Proszę przepisać bez zmian fragment wywiadu z dyrektorem sportowym Ruchu Chorzów od „Czym w wizji” do „Ruchu było podobnie.”.

_Tekst źródłowy_:
=====

Spektakularny powrót do Ekstraklasy? Mają ogromny atut. "Chcemy awansować, nie boimy się" [NASZ WYWIAD]

Spektakularny powrót do Ekstraklasy? Mają ogromny atut. "Chcemy awansować, nie boimy się" [NASZ WYWIAD]
/ pressfocus
Mateusz - Hawrot
Mateusz Hawrot06 Feb · 17:30
Niezła sytuacja wyjściowa w tabeli, świetna praca chwalonego trenera i sprzyjający terminarz. Ruch Chorzów Dawida Szulczka może zanotować błyskawiczny powrót do Ekstraklasy. O tym, co słychać u czwartej siły I ligi, porozmawialiśmy z dyrektorem sportowym klubu, Tomaszem Foszmańczykiem.
Tomasz Foszmańczyk był w środowe popołudnie gościem programu I Liga Raport na kanale Meczyki.pl. Oto zapis rozmowy pełnej istotnych dla kibiców Ruchu wątków.
Dalsza część tekstu pod wideo
Jak było na kursie dyrektora sportowego? Mieliście zjazd w Poznaniu, jakie są wnioski po spotkaniu z Tomaszem Rząsą?
To było bardzo dobrze przeprowadzone dwudniowe szkolenie. Padło dużo ciekawych rzeczy. Nie tylko o samym Lechu. Też o tym, jak Lech zarządza klubem, jak w ich mniemaniu powinien wyglądać klub sportowy - pierwsza drużyna, ale przede wszystkim akademia, wprowadzanie młodych chłopaków. Dużo, dużo dobrego.
Czym w wizji prowadzenia klubu Lech różni się od Ruchu Chorzów? Czyli np. co chciałbyś w Ruchu z tego, co zaimponowało ci w Lechu, a z czym być może się nie zgadzasz lub widzisz po prostu dla was inną drogę niż tę w Poznaniu?
Generalnie moje spojrzenie na to, jak wprowadzać młodych chłopaków do pierwszej drużyny, jest zbliżone do tego, jak to wygląda w Lechu. Oczywiście, skala będzie zupełnie inna, ale też chciałbym, by to wyglądało tak, że ta adaptacja jest powolna - jeśli już zawodnik trafi do pierwszej drużyny, to ma czas, ma pierwsze miesiące na adaptację. A potem, jeśli nie trafia bezpośrednio do pierwszego składu, to jest wypożyczany do innego klubu. Chciałbym, by w Ruchu było podobnie.

=====

_Dane wejściowe_:
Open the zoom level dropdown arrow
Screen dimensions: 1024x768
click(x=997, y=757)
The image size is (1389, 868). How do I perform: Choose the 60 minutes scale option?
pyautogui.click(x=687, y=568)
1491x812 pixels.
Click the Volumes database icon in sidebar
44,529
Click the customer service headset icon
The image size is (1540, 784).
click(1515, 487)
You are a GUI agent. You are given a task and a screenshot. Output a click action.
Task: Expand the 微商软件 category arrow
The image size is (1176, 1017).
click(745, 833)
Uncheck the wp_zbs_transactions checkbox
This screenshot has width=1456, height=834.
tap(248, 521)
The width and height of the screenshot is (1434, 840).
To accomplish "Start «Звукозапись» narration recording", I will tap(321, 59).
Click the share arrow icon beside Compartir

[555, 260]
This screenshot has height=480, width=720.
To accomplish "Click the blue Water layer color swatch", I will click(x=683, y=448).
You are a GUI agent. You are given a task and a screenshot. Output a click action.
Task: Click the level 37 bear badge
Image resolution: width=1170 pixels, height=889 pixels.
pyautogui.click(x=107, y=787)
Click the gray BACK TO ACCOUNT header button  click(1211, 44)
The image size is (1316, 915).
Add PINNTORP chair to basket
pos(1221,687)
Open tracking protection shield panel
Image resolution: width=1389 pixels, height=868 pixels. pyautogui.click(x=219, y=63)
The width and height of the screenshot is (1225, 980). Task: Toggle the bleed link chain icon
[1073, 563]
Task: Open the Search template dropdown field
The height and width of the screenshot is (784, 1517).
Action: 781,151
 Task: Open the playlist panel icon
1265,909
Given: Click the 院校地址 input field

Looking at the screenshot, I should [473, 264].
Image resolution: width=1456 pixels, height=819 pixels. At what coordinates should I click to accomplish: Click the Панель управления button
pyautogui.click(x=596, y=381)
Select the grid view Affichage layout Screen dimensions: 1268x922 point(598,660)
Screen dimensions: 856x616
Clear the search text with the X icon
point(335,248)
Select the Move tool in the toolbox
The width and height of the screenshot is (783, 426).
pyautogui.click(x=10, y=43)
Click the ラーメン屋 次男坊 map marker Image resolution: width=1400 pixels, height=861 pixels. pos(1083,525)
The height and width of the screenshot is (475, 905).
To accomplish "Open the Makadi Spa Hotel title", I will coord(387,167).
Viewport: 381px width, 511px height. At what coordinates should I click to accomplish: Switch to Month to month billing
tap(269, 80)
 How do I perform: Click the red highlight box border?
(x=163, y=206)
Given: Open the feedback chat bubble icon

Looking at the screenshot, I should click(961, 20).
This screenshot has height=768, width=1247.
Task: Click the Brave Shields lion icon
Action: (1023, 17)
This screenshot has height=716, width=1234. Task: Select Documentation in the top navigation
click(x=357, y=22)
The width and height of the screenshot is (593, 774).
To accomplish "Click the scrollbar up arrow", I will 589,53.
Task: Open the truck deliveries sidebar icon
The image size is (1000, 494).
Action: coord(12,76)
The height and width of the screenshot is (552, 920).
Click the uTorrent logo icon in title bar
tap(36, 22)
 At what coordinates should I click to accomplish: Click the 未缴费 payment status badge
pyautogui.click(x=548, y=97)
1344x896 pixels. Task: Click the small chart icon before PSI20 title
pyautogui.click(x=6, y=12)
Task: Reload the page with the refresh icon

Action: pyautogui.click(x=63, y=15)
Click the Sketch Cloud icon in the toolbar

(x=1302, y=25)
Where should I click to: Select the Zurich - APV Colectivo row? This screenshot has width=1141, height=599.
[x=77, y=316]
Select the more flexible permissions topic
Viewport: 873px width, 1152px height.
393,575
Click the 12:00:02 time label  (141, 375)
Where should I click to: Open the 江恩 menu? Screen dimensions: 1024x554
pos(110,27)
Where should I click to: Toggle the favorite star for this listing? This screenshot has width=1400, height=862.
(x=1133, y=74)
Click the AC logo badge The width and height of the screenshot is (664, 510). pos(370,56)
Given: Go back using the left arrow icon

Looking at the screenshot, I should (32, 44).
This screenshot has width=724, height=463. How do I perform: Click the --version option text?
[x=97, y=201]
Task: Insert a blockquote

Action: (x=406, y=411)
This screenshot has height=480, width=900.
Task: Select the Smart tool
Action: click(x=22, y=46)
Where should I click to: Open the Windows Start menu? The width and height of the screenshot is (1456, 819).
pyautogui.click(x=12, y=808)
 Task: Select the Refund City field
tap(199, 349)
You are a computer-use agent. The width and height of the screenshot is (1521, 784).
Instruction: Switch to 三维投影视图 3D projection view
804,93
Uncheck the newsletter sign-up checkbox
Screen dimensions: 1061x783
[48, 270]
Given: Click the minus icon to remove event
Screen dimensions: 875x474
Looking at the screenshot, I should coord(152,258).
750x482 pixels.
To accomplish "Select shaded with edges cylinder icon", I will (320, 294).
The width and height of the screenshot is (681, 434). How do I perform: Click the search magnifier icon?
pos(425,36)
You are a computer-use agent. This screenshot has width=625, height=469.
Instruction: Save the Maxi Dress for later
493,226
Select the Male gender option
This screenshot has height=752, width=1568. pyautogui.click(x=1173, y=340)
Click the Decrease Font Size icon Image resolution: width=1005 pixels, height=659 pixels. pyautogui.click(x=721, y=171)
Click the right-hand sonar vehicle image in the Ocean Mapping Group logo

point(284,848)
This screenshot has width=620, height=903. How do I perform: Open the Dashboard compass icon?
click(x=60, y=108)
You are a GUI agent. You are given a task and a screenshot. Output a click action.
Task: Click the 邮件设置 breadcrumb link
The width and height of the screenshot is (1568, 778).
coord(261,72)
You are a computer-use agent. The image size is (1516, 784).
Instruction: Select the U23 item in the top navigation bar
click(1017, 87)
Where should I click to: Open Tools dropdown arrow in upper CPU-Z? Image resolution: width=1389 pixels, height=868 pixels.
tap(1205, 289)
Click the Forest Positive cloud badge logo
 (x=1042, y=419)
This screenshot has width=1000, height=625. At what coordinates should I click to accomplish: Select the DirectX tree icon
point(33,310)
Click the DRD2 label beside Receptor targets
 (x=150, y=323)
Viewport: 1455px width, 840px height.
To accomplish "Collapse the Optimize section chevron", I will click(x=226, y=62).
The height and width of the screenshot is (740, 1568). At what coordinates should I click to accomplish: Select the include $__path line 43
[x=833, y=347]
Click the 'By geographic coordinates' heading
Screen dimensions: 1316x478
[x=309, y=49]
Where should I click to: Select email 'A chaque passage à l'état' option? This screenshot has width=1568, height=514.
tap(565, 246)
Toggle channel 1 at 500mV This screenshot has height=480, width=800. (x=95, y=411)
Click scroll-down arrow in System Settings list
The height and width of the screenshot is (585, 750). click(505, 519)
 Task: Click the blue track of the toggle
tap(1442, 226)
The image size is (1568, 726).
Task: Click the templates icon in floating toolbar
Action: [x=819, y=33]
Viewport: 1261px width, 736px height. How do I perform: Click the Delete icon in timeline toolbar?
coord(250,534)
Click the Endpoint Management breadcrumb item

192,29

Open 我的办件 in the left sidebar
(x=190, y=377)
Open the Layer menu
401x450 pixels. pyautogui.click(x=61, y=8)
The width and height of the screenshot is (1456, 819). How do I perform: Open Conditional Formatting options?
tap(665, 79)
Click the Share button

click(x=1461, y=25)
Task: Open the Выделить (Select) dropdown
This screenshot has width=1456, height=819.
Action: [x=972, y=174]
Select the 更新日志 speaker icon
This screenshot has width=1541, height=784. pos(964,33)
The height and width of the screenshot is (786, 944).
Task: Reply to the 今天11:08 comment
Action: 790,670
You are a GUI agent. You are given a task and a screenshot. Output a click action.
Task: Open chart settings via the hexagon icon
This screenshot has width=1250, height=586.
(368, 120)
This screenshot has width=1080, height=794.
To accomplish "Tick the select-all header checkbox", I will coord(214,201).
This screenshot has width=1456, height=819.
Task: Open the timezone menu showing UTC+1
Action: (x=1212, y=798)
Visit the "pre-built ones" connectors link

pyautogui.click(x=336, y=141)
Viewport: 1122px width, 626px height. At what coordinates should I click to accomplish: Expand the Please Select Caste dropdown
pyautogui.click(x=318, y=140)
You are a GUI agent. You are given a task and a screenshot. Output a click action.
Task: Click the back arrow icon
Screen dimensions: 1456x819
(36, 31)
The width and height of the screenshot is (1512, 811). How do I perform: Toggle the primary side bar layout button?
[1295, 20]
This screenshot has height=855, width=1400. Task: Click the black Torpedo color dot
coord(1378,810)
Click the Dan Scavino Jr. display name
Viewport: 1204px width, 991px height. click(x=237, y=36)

=====

_Odpowiedź_:
Czym w wizji prowadzenia klubu Lech różni się od Ruchu Chorzów? Czyli np. co chciałbyś w Ruchu z tego, co zaimponowało ci w Lechu, a z czym być może się nie zgadzasz lub widzisz po prostu dla was inną drogę niż tę w Poznaniu?
Generalnie moje spojrzenie na to, jak wprowadzać młodych chłopaków do pierwszej drużyny, jest zbliżone do tego, jak to wygląda w Lechu. Oczywiście, skala będzie zupełnie inna, ale też chciałbym, by to wyglądało tak, że ta adaptacja jest powolna - jeśli już zawodnik trafi do pierwszej drużyny, to ma czas, ma pierwsze miesiące na adaptację. A potem, jeśli nie trafia bezpośrednio do pierwszego składu, to jest wypożyczany do innego klubu. Chciałbym, by w Ruchu było podobnie.